---------- DATASET ENTRIES ----------
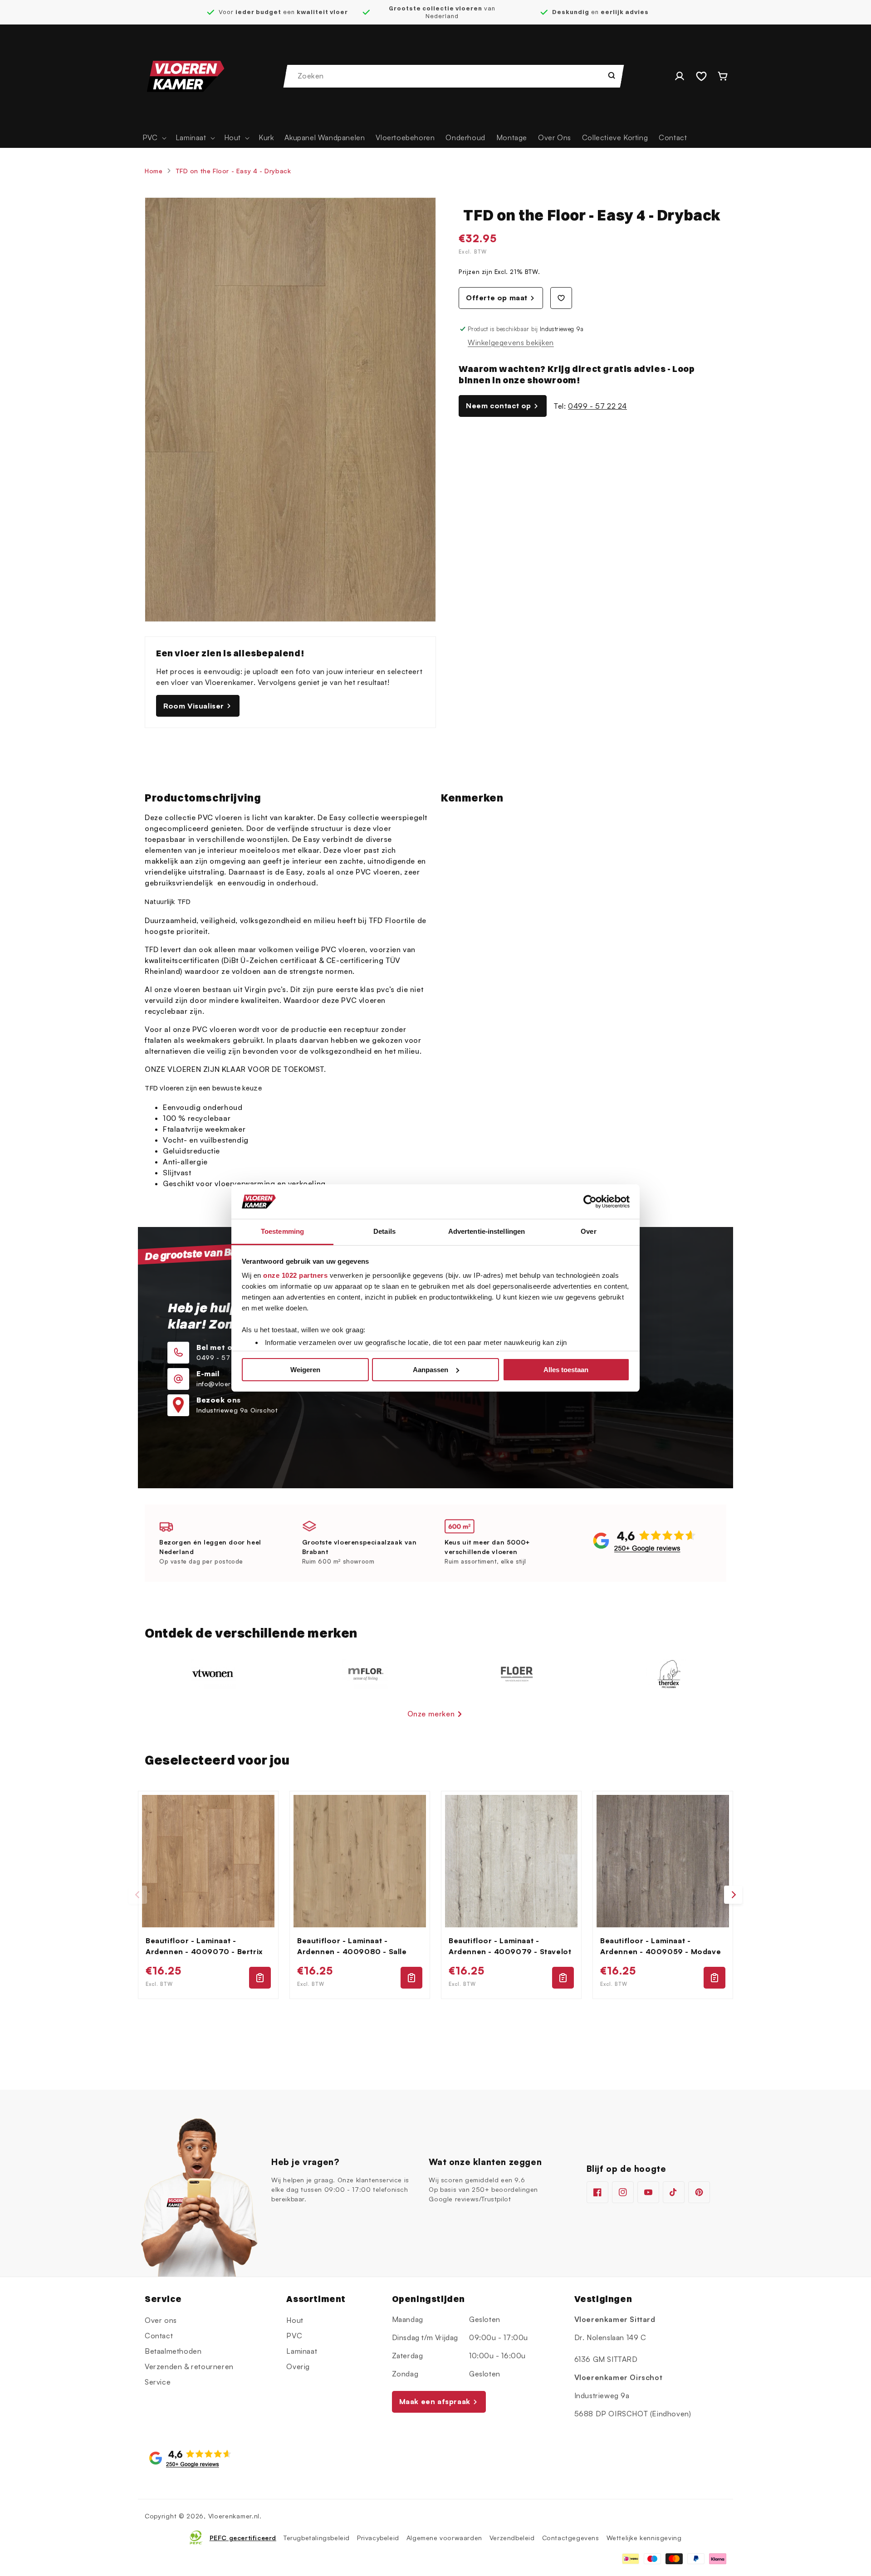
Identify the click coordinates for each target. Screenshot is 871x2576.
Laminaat (301, 2351)
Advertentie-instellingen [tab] (486, 1231)
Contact (159, 2335)
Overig (298, 2366)
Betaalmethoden (173, 2351)
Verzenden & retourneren (189, 2366)
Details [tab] (384, 1231)
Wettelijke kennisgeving (644, 2537)
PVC (294, 2335)
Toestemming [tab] (282, 1231)
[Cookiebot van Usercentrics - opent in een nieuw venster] (590, 1201)
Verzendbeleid (512, 2537)
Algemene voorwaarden (444, 2537)
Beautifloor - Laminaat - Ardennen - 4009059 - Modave (660, 1946)
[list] (435, 1895)
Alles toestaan (565, 1370)
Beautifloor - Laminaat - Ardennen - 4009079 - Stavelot (510, 1946)
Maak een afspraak (434, 2401)
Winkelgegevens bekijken (511, 342)
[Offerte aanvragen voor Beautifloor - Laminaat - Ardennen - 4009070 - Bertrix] (260, 1978)
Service (158, 2381)
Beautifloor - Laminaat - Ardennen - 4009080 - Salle (352, 1946)
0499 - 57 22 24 (597, 406)
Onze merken (431, 1713)
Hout (294, 2320)
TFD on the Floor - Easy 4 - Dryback (233, 171)
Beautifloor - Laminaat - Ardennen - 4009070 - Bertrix (204, 1946)
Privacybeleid (378, 2537)
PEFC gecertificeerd (243, 2537)
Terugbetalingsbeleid (317, 2537)
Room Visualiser (193, 705)
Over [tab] (588, 1231)
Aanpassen (430, 1370)
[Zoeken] (611, 75)
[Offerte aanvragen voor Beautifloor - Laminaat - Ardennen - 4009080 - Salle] (411, 1978)
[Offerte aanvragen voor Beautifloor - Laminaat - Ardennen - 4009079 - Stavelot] (563, 1978)
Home (153, 171)
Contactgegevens (570, 2537)
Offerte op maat (497, 297)
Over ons (161, 2320)
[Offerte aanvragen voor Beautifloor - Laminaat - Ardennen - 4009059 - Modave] (714, 1978)
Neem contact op (498, 405)
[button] (153, 137)
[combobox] (454, 76)
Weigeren (305, 1370)
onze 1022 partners (295, 1275)
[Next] (733, 1895)
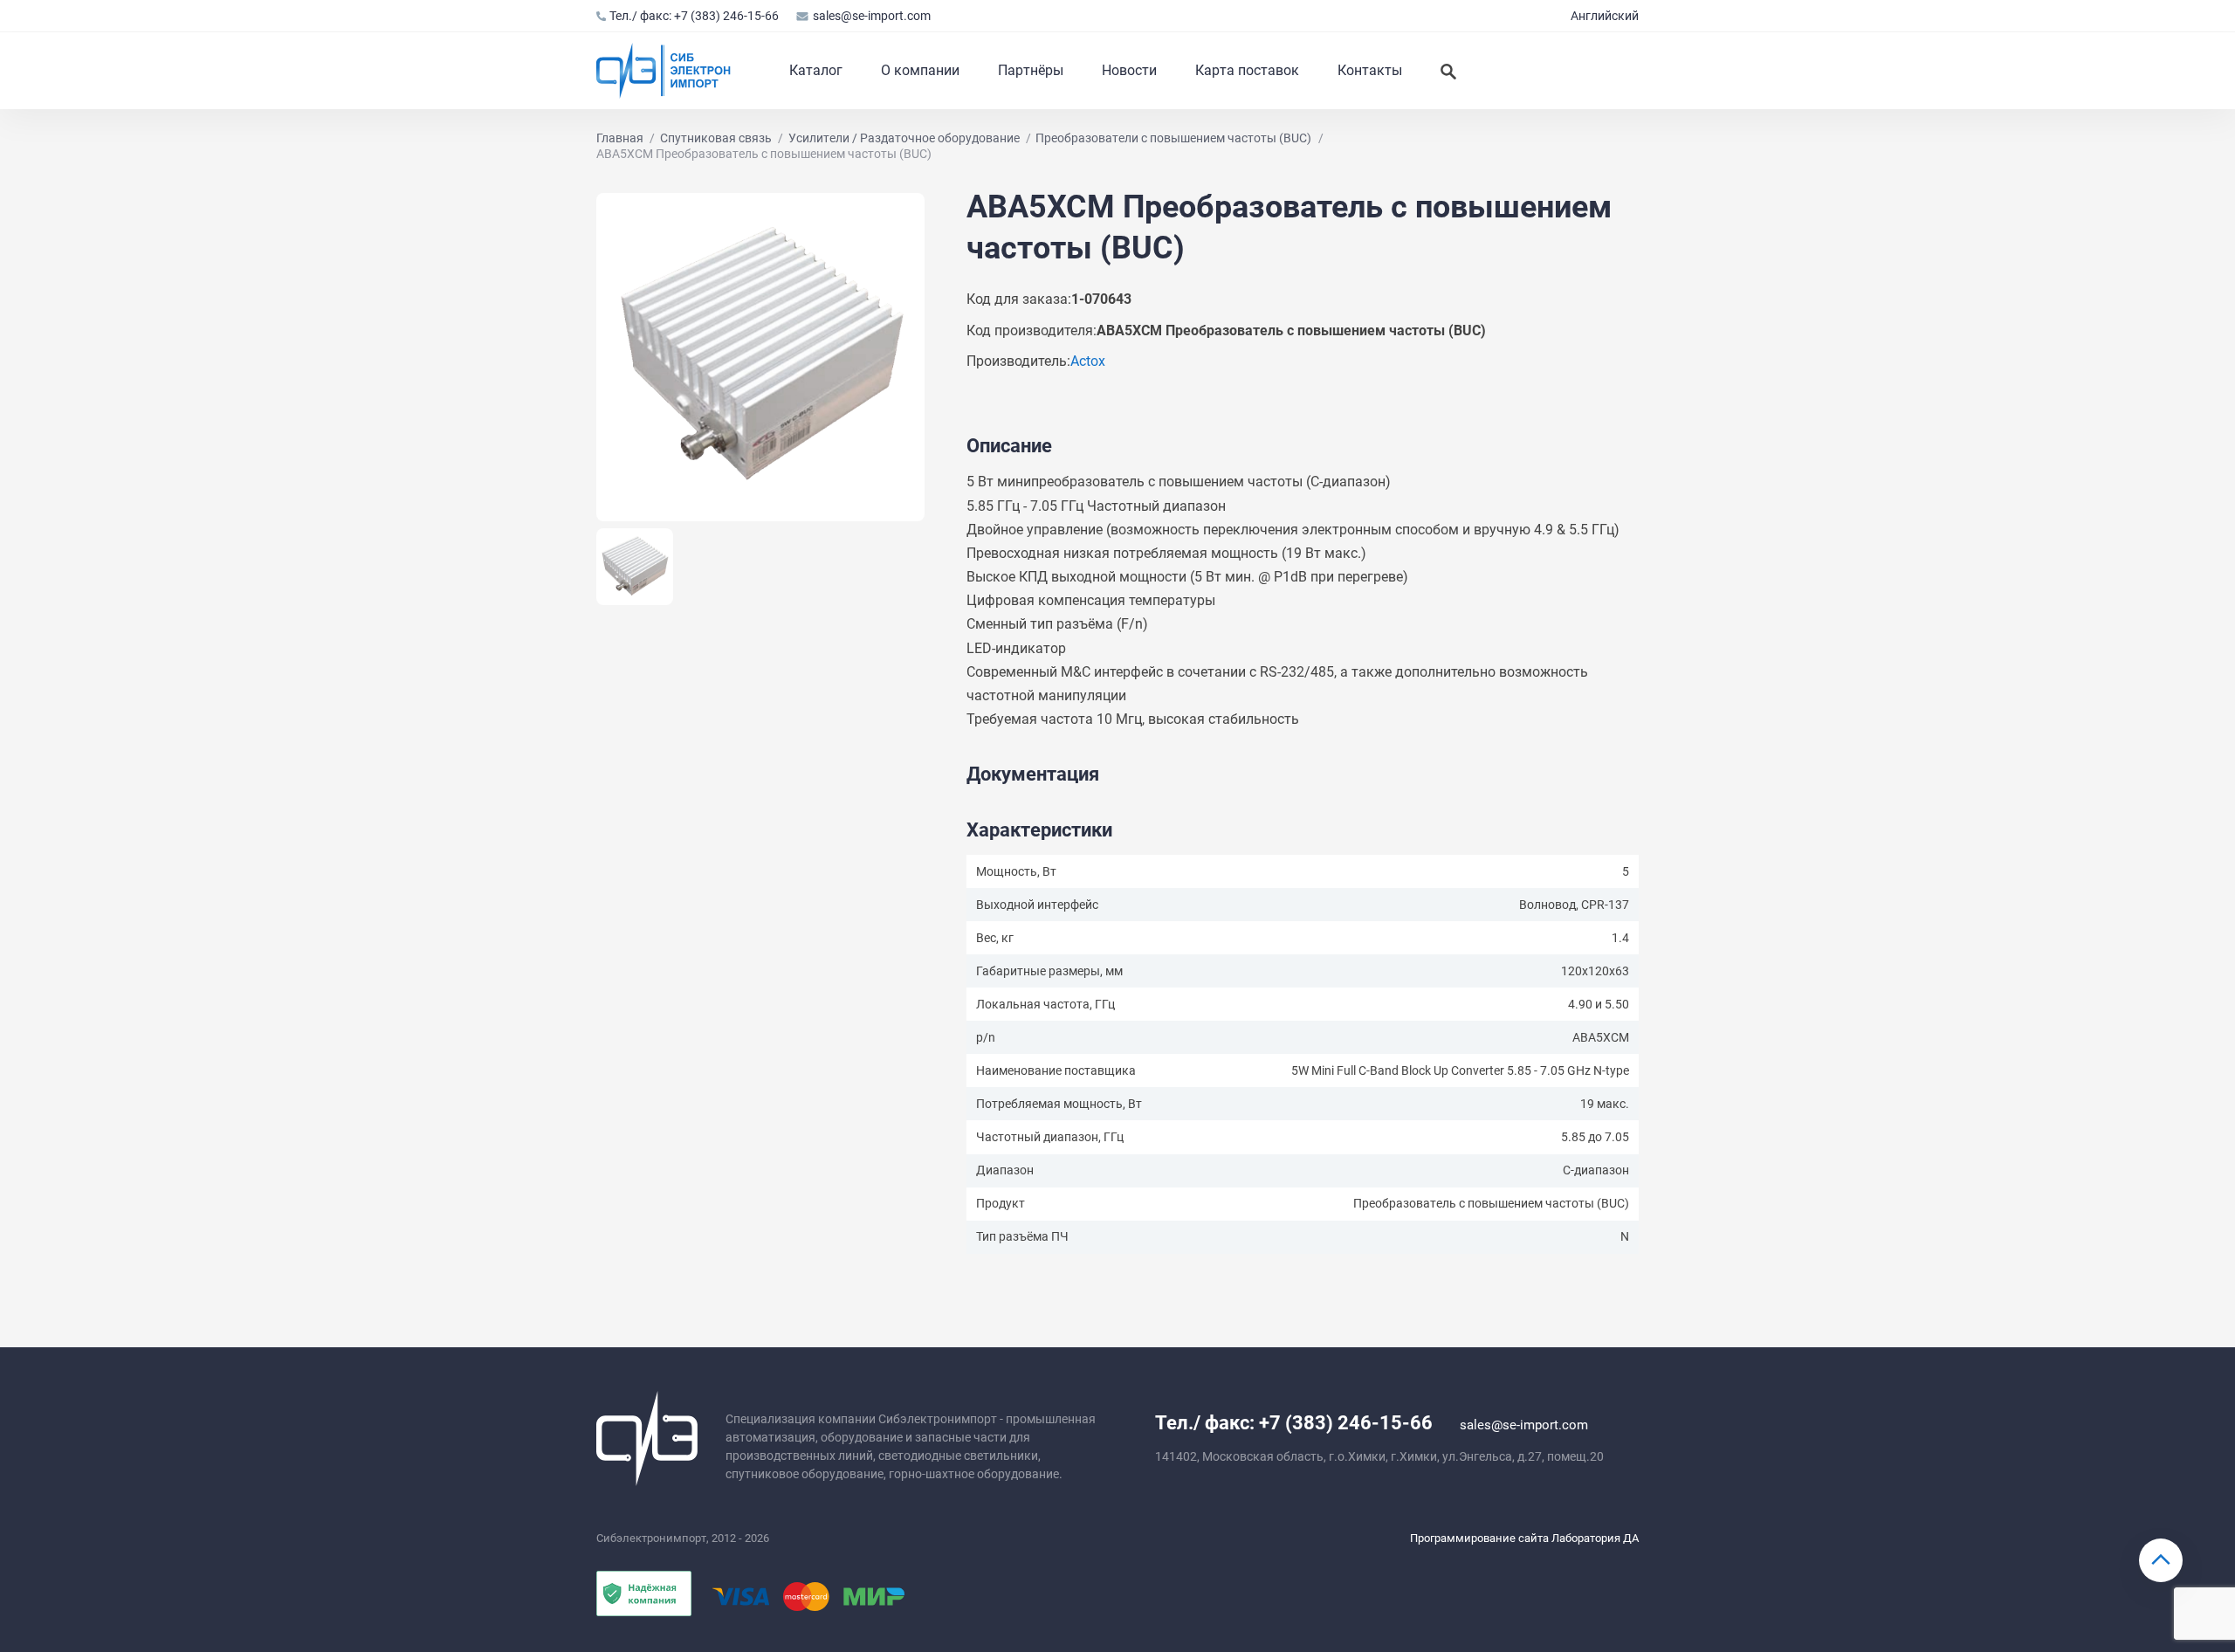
----------
▶ [ASSIGNED TASK]:
Keep the pictures out of your copy. Copy only the lines from the line that holds "Over ons (161, 2320)" through the last line of the listing above, both included.

▶ [EXERCISE OUTPUT]:
Over ons (161, 2320)
[Offerte aanvragen voor Beautifloor - Laminaat - Ardennen - 4009059 - Modave] (714, 1978)
Neem contact op (498, 405)
[button] (153, 137)
[combobox] (454, 76)
Weigeren (305, 1370)
onze 1022 partners (295, 1275)
[Next] (733, 1895)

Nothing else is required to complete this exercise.